*Document extract:*
[Start of Attachment]
1938 DuMont Television

1938 DuMont Television

Today in 1938, musical performances in an upstairs area at 568 Commonwealth Avenue, Boston, were screened on a television display in the auditorium below, seating 200 patrons paying 25 cents each. The studio and auditorium were linked by cable. About two weeks later, Time magazine reported:

Among the automobile showrooms and tire and accessory shops where Boston’s Commonwealth Avenue runs into Kenmore Square, gaudy posters proclaim TELEVISION. A PREVIEW OF TOMORROW. SENSATIONAL, ENTERTAINING, EDUCATIONAL. The sensation belongs to the Massachusetts Television Institute, licensed by the city authorities to operate America’s first television theatre.

M. T. I. is not in the broadcasting entertainment business. It is a television technology training school. Behind its garish façade it has distinguished advisers —Inventors Dr. Greenleaf Whittier Pickard, Philo Taylor Farnsworth. M. I. T. treasurer is Socialite Sam Batchelder, onetime Harvard football and hockey star. The Institute built its own television equipment, uses a 9 in. by 12 in.-screen English receiver manufactured by Baird Television Ltd. Originally intended for student demonstrations the equipment drew so many curious visitors to the school’s converted automobile showroom that M. I. T. President Porter Henderson Evans last week arranged regularly scheduled evening performances, obtained a Boston theatre license, charged admission (adults, 25¢, children, 15¢).
[End of Attachment]
*Data segment:*
[Start of Attachment]
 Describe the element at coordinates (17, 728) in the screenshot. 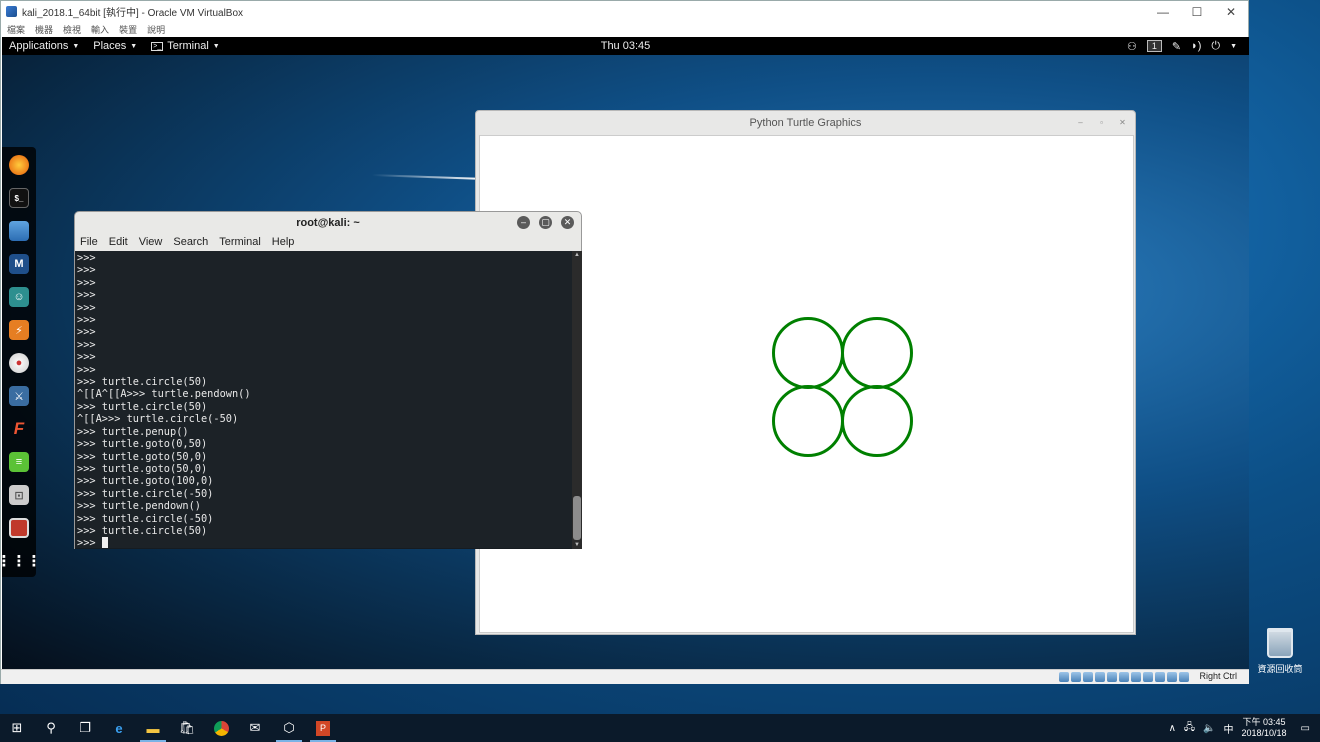

I see `start-icon: ⊞` at that location.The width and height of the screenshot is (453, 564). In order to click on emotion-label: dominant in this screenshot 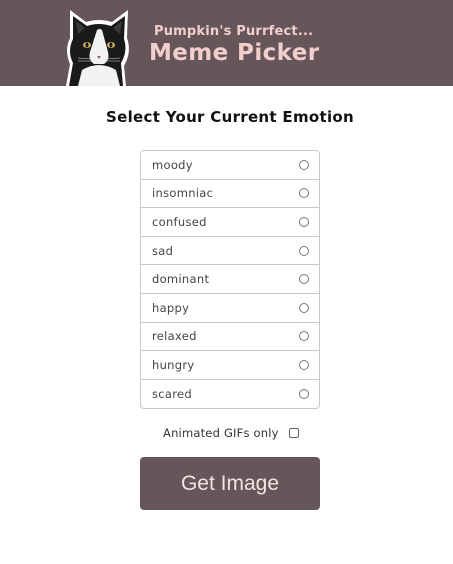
[End of Attachment]
*Your tasks:*
a: Answer these from the 1938 television excerpt, one line each:
(i) How many patrons did the auditorium seat?
(ii) What connected the studio and the auditorium?
(iii) Which company manufactured the English receiver?
b: Say whether each statement agrees with the 1938 television excerpt, and give yes or no with the text's deciding words:
(i) The Massachusetts Television Institute is a broadcasting entertainment business.
(ii) Children paid less for admission than adults.
(iii) The receiver had a 9 in. by 12 in. screen.
c: Rewrite the paragraph of the 1938 television excerpt that begins "Today in 1938" more briefly, keeping its main facts.

*Answers to each task:*
a:
(i) 200
(ii) Cable
(iii) Baird Television Ltd.

b:
(i) No: "M. T. I. is not in the broadcasting entertainment business."
(ii) Yes: "adults, 25¢, children, 15¢"
(iii) Yes: "uses a 9 in. by 12 in.-screen English receiver"

c: In 1938, musical performances upstairs at 568 Commonwealth Avenue, Boston, were shown by cable on a television display in the auditorium below to 200 patrons paying 25 cents each. Time magazine reported on it about two weeks later.